Tuesday, 16 December 2014

Benburb Street #2: artists and artisans

The 'Complexions' artwork on Benburb Street

How this stretch of Benburb Street looked
like before 'Complexions'
Benburb Street in Stoneybatter crops up frequently in my novels, from Another Case in Cowtown to the latest thriller, Ghost Flight. 

As an earlier post put it, the street has had a chequered past. It's still somewhat run down at the moment, though you could see a definite turning point after the Luas arrived a decade ago.

The tramline provides a natural promenade and removes most of the cars, though until last spring your morning stroll or cycle ride would be marred by the ugly derelict buildings and hoardings on the north side of the street.

Since last May these have been covered up and brightened up by a brilliant little public art show called Complexions - An Exhibition of Character. Indeed, one or two of you might recognise some of these local characters.

Photographer Jarlath Rice put together the project with a local arts organisation called The Complex, and the launch was sponsored by several local businesses - hats off to The Cobblestone and Oscars Café Bar. It was commissioned by the Law Society.

As the Complex website explains:

"...our principal objective is the provision of, and facility for, innovative, inclusive, socially relevant arts programming delivered to audiences in a live performance context. 
"We endeavour to make positive contributions to the cultural identity of the area in which our organisation is fostered, shining a positive light on Dublin’s north-west inner city."

The Complex began life in 2009 when it rejuvenated a dormant commercial property in Smithfield Square. Then the building was taken over by the National Asset Management Agency, better known in Ireland simply as NAMA.

An aside (and a little rant): NAMA was set up by the Irish government in late 2009 to bail out Irish banks by acquiring their property development loans in return for government bonds. NAMA was billed as the world’s biggest landowner. Five years later, NAMA has changed direction, to become Ireland’s biggest landlord. 
This very same landlord forced the Complex to move out. NAMA is once again in the news this week for trying to turf out the Camden Palace Hotel Community Arts Centre from its premises in Cork. The artists and other volunteers renovated the place over the past five years from a crumbling old building into a thriving arts hub and really terrific arts space. NAMA, believe it or not, is a State organisation. NAMA is building a new Ireland that doesn't have any time for art. I spit on them, the slimy sliminesses of slimenimity. End of ranty aside.

72 and 74 Benburb Street

Meanwhile back in Dublin, the Complex found temporary offices at 72 and 74 Benburb Street, across the street from the diner Wuff.
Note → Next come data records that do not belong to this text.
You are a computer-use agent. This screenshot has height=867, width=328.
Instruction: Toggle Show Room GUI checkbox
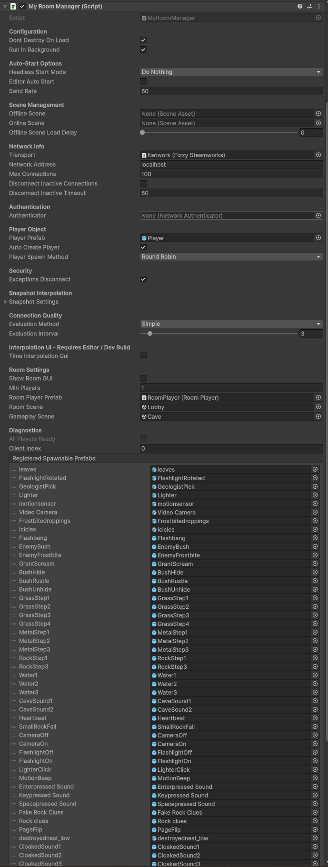click(x=143, y=378)
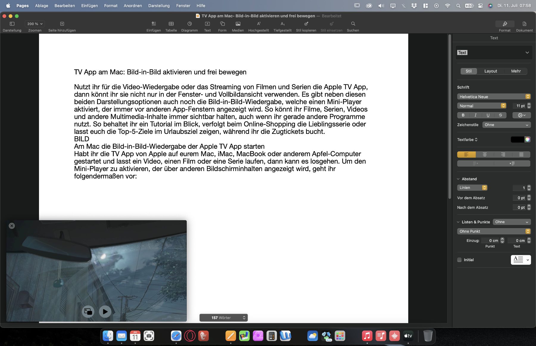Click the black Textfarbe color swatch
This screenshot has height=346, width=536.
[x=517, y=140]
The Complex currently also has a theatre space at 1 Collins Square, next door to the main gate of the museum at Collins Barracks.

Locals might remember being "sent for the messages" to Martin & Joyce the butchers on the corner of Benburb Street in number 74. They were called victuallers - such a wonderfully meaty word - and their watchword was Only the best beef and mutton stocked.

Next door in 72 was a grocers until at least the late 1980s called Downings,  It was a fierce busy street back then, what with Kilmartins the bookie shop, a  cinema that had closed down in the Fifties or Sixties called the Phoenix (the "Feeno"), countless pubs and Kelly's Plastics of course (it's next door to Wuff).

Jennifer Slattery Textiles moved into 72 and 74 recently with its studios and the Wool Felt Shop. As you can see below, the distinctive red-and-white painted brickwork has been stripped back to the original brick, and the colour scheme of the woodwork has changed too.

Along with the Complex this is a fantastic addition to the street. Jennifer is an award-winning designer who specialises in homeware products. She started up her business three years ago, bang in the middle of the recession, yet she already has her wares stocked in the Louvre. Yes, the Louvre. The Paris one.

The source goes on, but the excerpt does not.